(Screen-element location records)
# # # # # # #
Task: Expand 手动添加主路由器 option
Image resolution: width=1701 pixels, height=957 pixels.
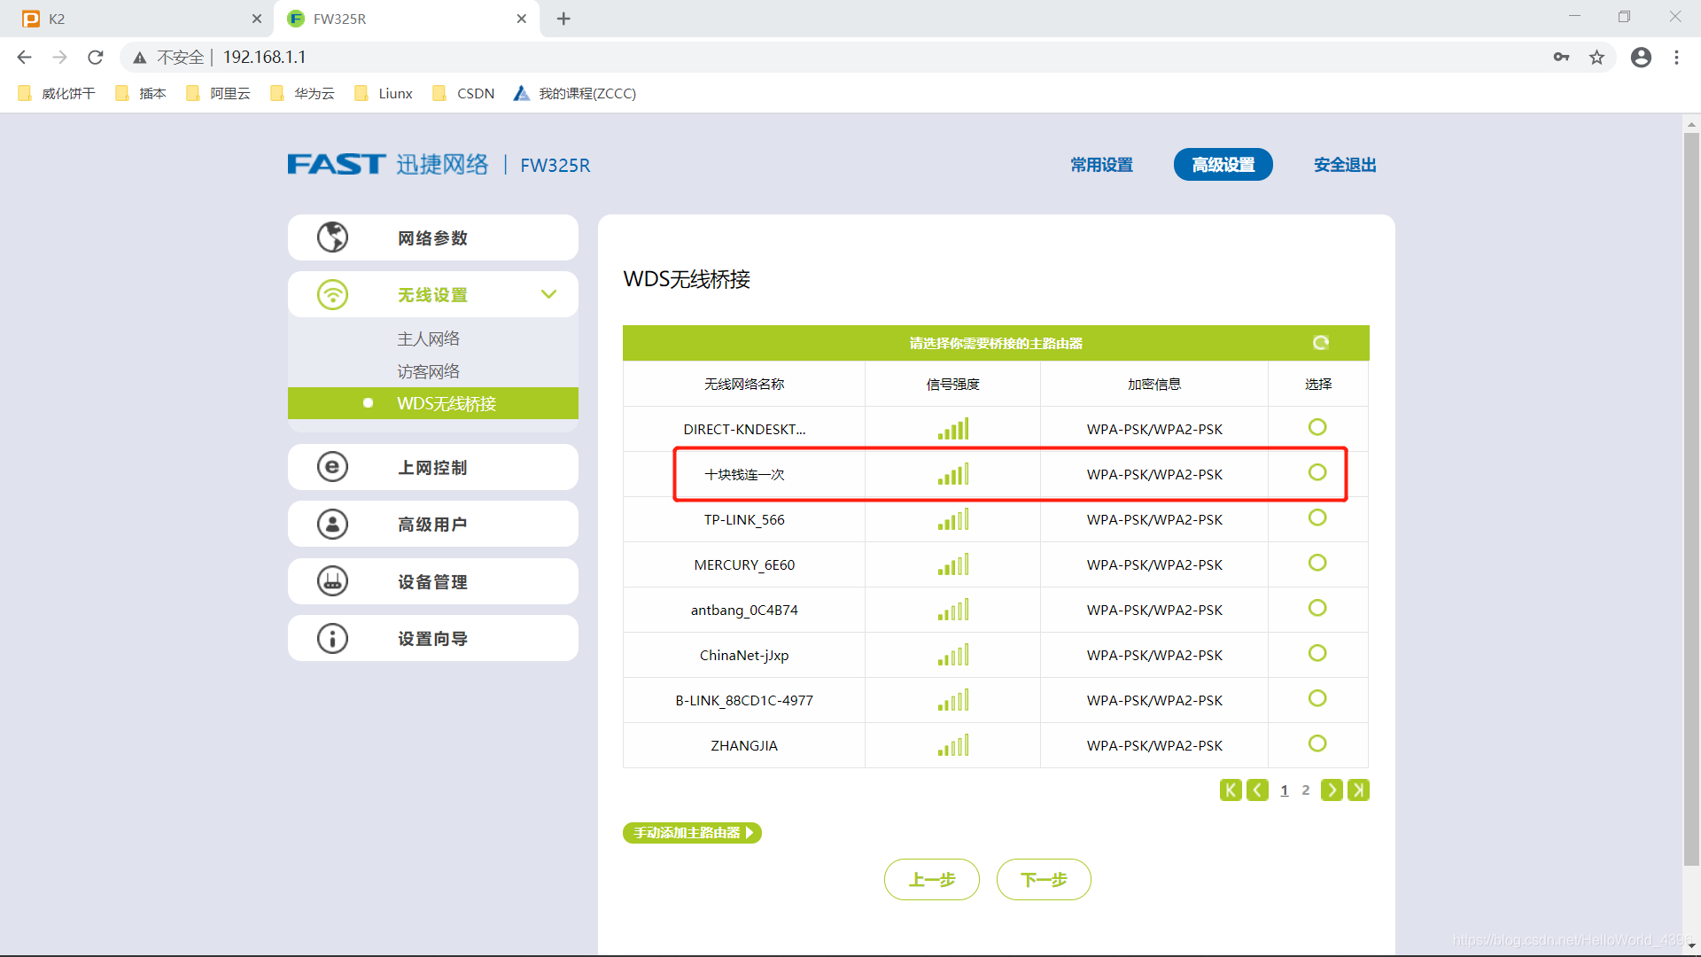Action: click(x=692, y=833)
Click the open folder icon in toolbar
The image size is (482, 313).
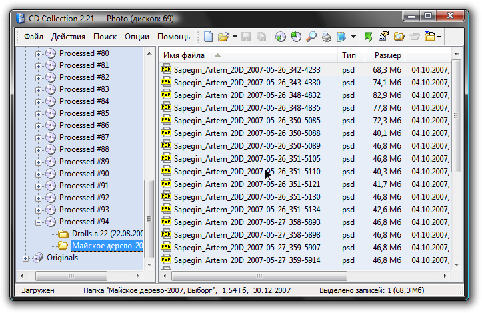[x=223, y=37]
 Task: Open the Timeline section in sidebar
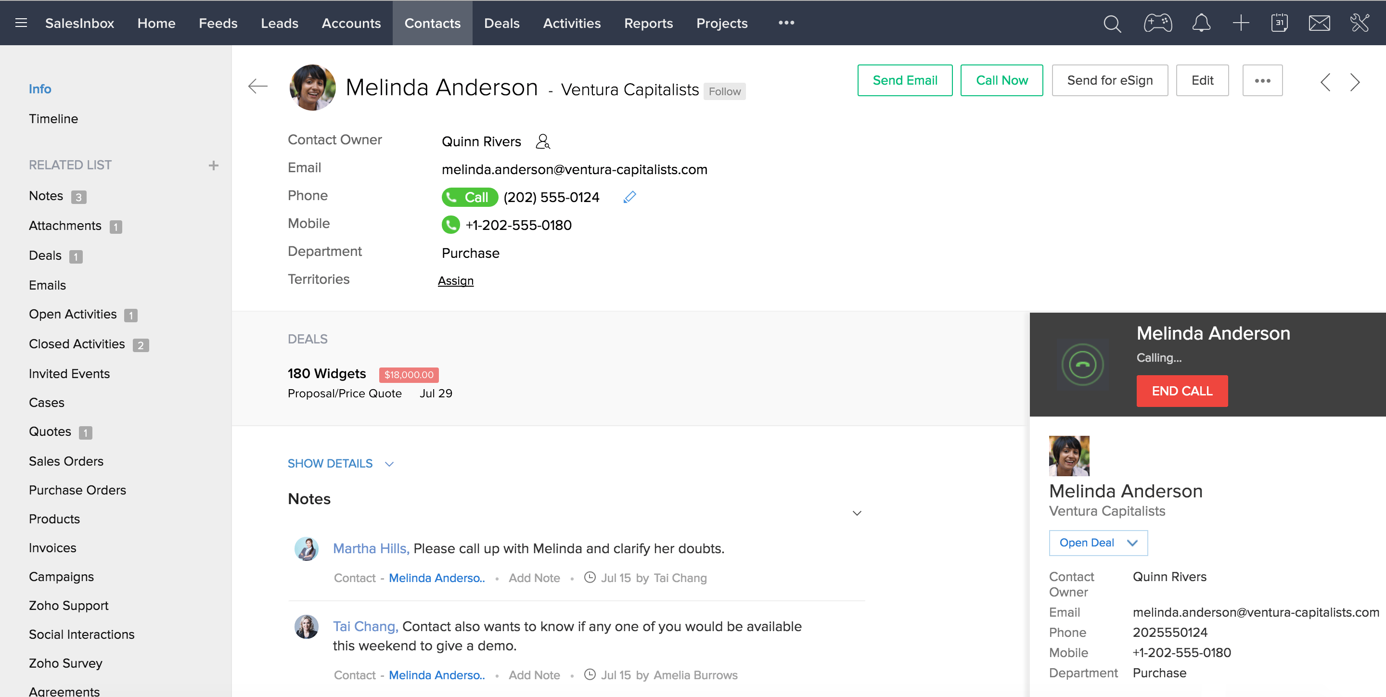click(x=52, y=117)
# # # # # # #
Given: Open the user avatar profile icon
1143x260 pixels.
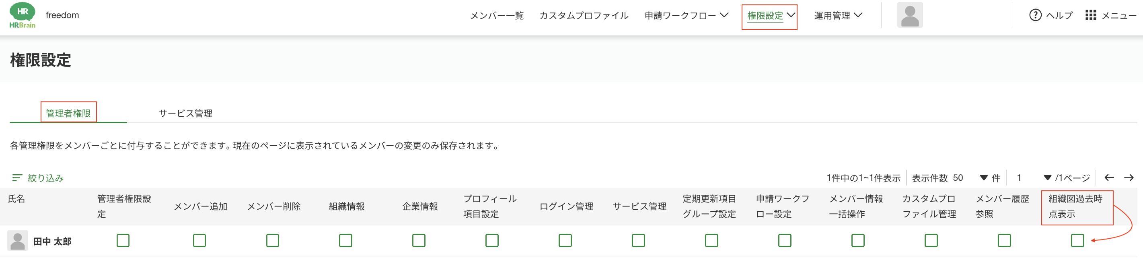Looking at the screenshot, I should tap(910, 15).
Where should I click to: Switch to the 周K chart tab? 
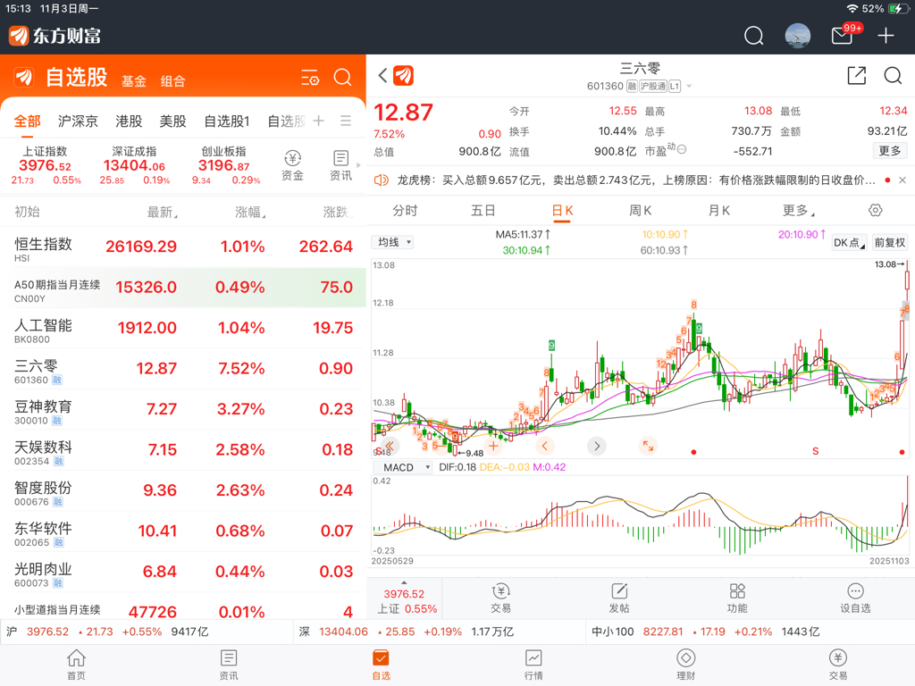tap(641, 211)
# # # # # # #
**The exercise**
Starting at the line that contains "Given: Open the user avatar profile icon" and stopping after the line that contains "tap(641, 211)", rewrite those lines with "chart" replaced by "graph" and everything else unchanged. Leave the pictures out of your answer.

**Written response**
Given: Open the user avatar profile icon
1143x260 pixels.
Looking at the screenshot, I should tap(910, 15).
Where should I click to: Switch to the 周K graph tab? 
tap(641, 211)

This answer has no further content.